== Segment start ==

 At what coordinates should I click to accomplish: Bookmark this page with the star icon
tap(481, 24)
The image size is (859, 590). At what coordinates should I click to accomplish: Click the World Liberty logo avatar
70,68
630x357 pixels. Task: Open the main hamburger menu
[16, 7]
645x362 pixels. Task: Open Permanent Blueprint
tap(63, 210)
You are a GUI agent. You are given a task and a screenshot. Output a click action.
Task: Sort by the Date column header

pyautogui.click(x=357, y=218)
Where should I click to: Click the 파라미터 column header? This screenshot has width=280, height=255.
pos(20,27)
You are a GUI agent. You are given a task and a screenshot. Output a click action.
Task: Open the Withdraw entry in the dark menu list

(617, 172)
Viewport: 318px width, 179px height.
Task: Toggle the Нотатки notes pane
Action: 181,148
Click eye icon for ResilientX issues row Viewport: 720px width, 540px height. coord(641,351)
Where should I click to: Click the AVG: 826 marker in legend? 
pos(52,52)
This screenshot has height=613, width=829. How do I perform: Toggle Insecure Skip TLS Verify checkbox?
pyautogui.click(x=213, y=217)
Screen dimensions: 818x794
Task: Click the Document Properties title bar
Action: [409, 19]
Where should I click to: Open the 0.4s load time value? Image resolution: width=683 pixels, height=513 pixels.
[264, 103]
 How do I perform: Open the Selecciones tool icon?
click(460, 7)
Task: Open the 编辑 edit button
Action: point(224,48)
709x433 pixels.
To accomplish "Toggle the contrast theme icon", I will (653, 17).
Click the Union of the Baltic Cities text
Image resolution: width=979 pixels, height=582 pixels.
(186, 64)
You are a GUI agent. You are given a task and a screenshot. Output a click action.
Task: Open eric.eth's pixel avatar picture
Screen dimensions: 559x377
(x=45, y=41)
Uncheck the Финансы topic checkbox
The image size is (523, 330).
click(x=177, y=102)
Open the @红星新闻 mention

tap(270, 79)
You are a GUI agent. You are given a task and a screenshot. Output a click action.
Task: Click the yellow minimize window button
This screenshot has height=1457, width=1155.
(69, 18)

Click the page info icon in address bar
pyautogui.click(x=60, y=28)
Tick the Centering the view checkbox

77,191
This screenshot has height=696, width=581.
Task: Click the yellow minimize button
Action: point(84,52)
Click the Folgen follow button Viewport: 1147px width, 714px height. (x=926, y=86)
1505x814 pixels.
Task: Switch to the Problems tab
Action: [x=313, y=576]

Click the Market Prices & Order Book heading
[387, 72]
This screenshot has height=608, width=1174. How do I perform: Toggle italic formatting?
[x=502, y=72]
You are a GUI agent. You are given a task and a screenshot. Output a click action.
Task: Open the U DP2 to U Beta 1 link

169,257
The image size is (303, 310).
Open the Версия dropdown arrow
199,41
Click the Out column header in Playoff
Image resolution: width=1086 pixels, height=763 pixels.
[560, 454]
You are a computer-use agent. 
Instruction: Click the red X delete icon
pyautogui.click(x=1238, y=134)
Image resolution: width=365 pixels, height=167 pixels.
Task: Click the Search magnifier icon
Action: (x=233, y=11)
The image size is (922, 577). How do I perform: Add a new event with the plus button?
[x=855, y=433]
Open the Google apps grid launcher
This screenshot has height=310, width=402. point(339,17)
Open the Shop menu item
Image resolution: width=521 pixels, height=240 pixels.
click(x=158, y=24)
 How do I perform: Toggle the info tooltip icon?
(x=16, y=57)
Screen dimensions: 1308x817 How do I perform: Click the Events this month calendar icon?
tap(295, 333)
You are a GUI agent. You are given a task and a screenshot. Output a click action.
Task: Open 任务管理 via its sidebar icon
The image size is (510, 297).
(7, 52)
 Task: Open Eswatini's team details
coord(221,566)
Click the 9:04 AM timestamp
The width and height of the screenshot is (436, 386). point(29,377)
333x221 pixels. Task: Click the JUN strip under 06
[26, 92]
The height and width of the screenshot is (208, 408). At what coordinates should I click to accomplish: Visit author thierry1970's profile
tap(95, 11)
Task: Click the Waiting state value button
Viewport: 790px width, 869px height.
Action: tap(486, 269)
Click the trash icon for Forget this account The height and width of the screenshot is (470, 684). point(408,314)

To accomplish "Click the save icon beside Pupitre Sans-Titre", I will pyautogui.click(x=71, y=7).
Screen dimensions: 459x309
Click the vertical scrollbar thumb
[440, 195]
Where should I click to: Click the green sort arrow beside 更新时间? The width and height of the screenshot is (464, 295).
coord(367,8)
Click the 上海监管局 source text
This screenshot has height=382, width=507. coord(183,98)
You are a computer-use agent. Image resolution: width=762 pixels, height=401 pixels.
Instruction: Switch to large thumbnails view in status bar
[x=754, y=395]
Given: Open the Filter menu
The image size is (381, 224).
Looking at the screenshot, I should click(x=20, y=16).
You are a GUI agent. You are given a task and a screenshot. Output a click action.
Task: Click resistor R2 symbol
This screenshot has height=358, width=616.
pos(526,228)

== Segment end ==

▶ Requirement:
Only the number is wanted. Count the lines above that include the word "computer".

▶ Expected answer:
2